One Arm DB Lat Pulls
35 lbs x 4 sets x 10 reps each side

Meals

M1 3 scrambled eggs, 2 turkey sausage patties, 10 tater tots, coffee with almond milk & sugar

M2 Chicken quesadilla with extra chicken & cheese

M3 Plant based protein shake with almond milk

M4 Shredded Chicken with salsa and sweet potato fries

M5 Fresh spinach juice, bowl mixed raw veggies

Calories 2193
Protein 141 grams of protein


#20

5/17/17

My body needs rest. I literally slept for 12 hours yesterday. My traps are sore and I love it. Can’t wait to get back at it tomorrow. Worked all day but being a jewelry designer is not an active job. I didn’t eat much today and I’m running out of food so it was breakfast all day.

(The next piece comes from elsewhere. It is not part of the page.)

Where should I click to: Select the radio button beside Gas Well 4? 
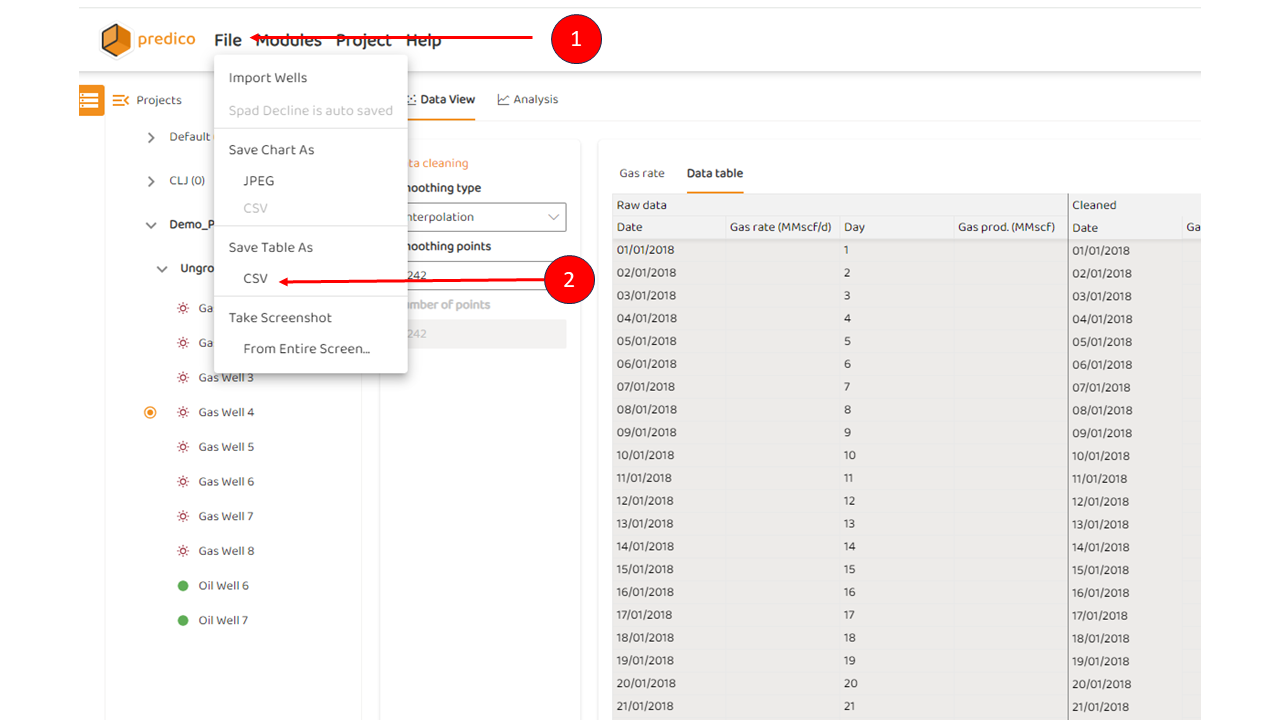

M1 3 eggs scrambled with onions, jalapenos, and turkey sausage. 10 tater tots and coffee with almond milk & sugar

M2 fresh spinach juice

M3 3 boiled eggs, 10 tater tots, 5 slices of extra lean turkey bacon

M4 Extra large shake with protein powder & water

Calories 1272
Protein 105 grams


#21

5/18/17

I’m so glad I took a rest day yesterday otherwise my workout would have been weak today. I hit two PRs today whoop whoop. I used knee wraps instead of sleeves and they feel better than the sleeves. It really helped me push my hack squat to 370 lbs.

Hack Squats
190 lbs x 15
280 lbs x 12
330 lbs x 12
370 lbs x 12 (PR)

Abductor Machine
250 lbs x 15
290 lbs x 12
305 lbs x 10
305 lbs x 15

Barbell Glute Bridge (aka hip thrusts)
100 lbs x 15
150 lbs x 12
190 lbs x 12
210 lbs x 10
230 lbs x 6 (PR)

Single Leg Press (right & left)
100 lbs x 12
100 lbs x 10
100 lbs x 8
100 lbs x 8

Cable Lat Pull with squat
50 lbs x 12
60 lbs x 12
70 lbs x 10
70 lbs x 10

Triceps Pull Down
20 lbs x 4 sets x 12 reps

BB Front Squat
60 lbs x 12
60 lbs x 10
60 lbs x 10

BB Romanian Deadlift
60 lbs x 12
60 lbs x 10
60 lbs x 10
60 lbs x 8

Adductor Machine
130 lbs x 23
130 lbs x 15
130 lbs x 12
130 lbs x 12

Meals

M1 3 boiled eggs, 10 tater tots, 6 slices of extra lean turkey bacon, coffee w cream

M2 Protein bar & water

M3 Plant based protein powder w water

M4 2 spicy ck sandwiches from jack in the box. If you get these without mayonnaise and no butter toasted bun you will cut out 128 calories per sandwich. This not my normal go to but I need to do some grocery shopping…

M5 Bowl raw mixed veggies. Sweets peppers, carrots, cauliflower, celery, broccoli

M6 Plant based protein powder w water

FYI - All I drink is water or protein shakes and 1 cup of coffee a day, it’s very rare I drink anything else like tea, soda, etc.